CBOT Soy Outlook on Tuesday: Down 2-4 cents, e-CBOT, South American weather

 

 

Soybean futures on the Chicago Board of Trade are seen starting Tuesday's session on weak footing, extending the overnight theme amid bearish weather conditions in South America and a lack of supportive inputs.

 

In overnight electronic trade, March soybeans were 2 3/4 cents lower at US$5.73 3/4, March soymeal was US$0.50 lower at US$181.20 and March soyoil was 5 points higher at 21.72 cents per pound.

 

Beneficial weekend rains in Argentina and forecasts for precipitation to move into southern Brazil this week is expected to cast a bearish cloud over prices, as the market attempts to find a price level that will spur consumption of record nearby supplies, analysts said.

 

DTN Meteorlogix Weather Service said scattered showers and more moderate temperatures this week will ease stress to developing soybeans in Brazil's Rio Grande do Sul.
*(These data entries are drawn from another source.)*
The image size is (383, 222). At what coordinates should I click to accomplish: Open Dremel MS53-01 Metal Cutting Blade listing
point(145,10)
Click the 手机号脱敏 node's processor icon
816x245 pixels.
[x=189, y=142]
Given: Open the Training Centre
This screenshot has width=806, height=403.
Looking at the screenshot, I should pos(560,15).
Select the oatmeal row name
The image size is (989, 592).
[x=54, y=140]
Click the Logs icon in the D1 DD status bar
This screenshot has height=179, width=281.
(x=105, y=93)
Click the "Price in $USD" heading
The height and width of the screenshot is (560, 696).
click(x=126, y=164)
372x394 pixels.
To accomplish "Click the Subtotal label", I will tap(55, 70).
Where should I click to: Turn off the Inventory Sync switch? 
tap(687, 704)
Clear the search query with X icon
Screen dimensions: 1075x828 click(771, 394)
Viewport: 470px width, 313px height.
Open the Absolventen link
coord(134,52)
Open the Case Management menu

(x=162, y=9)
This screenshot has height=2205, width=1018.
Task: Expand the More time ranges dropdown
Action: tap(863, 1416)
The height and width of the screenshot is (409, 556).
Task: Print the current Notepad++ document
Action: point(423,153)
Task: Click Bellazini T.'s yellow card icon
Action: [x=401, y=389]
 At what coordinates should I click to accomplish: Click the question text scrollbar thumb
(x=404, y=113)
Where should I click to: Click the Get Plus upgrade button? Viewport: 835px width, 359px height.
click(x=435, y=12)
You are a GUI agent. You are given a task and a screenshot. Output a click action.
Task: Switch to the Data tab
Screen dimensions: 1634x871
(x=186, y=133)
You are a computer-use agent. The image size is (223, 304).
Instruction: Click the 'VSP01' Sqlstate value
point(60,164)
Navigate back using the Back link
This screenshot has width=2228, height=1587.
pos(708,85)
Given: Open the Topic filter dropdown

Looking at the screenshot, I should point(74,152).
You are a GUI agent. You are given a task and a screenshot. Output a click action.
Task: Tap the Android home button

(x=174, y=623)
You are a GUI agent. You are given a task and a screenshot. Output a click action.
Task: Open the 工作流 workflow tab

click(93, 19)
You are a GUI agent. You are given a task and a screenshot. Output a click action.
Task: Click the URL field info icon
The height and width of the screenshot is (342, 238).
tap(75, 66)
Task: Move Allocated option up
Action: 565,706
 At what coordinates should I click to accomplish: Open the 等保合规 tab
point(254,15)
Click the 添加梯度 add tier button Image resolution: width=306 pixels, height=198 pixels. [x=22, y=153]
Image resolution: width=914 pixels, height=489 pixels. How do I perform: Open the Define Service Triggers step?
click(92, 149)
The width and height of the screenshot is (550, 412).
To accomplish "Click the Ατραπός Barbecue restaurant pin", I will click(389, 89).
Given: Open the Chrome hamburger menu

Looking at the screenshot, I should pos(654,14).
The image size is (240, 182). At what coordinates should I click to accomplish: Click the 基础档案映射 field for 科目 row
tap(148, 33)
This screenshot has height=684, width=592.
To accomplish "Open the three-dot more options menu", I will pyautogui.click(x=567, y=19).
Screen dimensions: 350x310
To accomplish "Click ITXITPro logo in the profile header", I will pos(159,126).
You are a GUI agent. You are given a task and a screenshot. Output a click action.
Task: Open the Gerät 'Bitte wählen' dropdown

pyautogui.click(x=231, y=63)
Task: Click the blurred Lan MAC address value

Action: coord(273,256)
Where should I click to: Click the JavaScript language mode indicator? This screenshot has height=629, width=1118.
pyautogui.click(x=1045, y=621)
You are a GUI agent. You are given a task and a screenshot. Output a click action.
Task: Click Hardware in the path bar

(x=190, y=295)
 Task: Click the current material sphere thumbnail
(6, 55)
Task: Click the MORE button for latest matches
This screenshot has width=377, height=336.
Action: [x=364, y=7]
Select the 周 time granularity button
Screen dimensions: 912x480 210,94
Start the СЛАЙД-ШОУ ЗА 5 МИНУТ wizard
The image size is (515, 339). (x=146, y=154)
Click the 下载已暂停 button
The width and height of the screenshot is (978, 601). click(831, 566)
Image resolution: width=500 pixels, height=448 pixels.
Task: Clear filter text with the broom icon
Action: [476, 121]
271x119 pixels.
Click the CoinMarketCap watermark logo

Above normal temperatures and mostly below normal rainfall in Parana and southern Mato Grosso will increase crop stress. Generally favorable conditions are expected for northern Mato Grosso.

 

In Argentina, weekend rainfall and cooler temperatures eased stress to corn and soybeans. However, it looks to be drier for most of the 7 day period with some warmer to hotter weather possible, Meteorlogix said.

 

Continued concerns over the spread of bird flu overseas and its impact of feed demand coupled with a bearishly construed December crush figure is seen aiding the lower tone.

 

Nevertheless, traders remain on guard for possible speculative buying to reemerge as index fund related interest has not followed fundamental principles in recent weeks, said a CBOT commission house broker.

 

Technical analysts said first resistance for March soybeans is seen at US$5.78 and then at US$5.83--the top of last week's downside price gap on the daily bar chart. First support is seen at US$5.69--last week's low--and then at US$5.65.

 

The National Oilseed Processors Association monthly crush for December was 142.245 million bushels, below average trade estimate at 145 million. The figure was at the low end of the range of estimates that span from 142 million to 147 million bushels. Soyoil stocks were pegged at 1.829 billion pounds, above the average trade estimate of 1.746 and above the range of estimates that span from 1.731 to 1.755 billion.

 

Meanwhile, Taiwan Sugar Corp. bought 20,000 metric tonnes of U.S.-origin corn and 15,000 tonnes of U.S.-origin soybeans from trading house Cargill in a tender concluded Tuesday, a Taipei trader said.

 

The Commodity Futures Trading Commission said Friday in its commitments of traders report that large speculative traders held net long futures and options positions totaling 12,527 lots in soybeans, 13,563 contracts in soymeal while holding a net short position of 5,648 lots in soyoil as of Jan. 10.

 

On tap for Monday, the U.S. Department of Agriculture is scheduled to release its weekly export inspections report at 10:00 a.m. CST (1600 GMT).

 

In overseas markets, China's Dalian Commodity Exchange soybean futures settled mixed Tuesday, with many investors continuing to shy away from the illiquid grains market to focus on volatile metals futures, traders said. The benchmark May 2006 soybean contract inched up RMB4 to RMB2,683/tonne, after trading between RMB2,665 and RMB2,698/tonne.

 

Crude palm oil futures on the Bursa Malaysia Derivatives ended marginally higher Tuesday after a choppy, uneventful day devoid of fresh market-moving leads. The benchmark April contract ended at MYR1,432 a metric tonne, up MYR1 from Monday, after moving between a low of MYR1,426/tonne and a high of MYR1,436/tonne.

 

Rotterdam soybeans and soymeal prices were flat to mixed, and European vegoils were flat to mixed.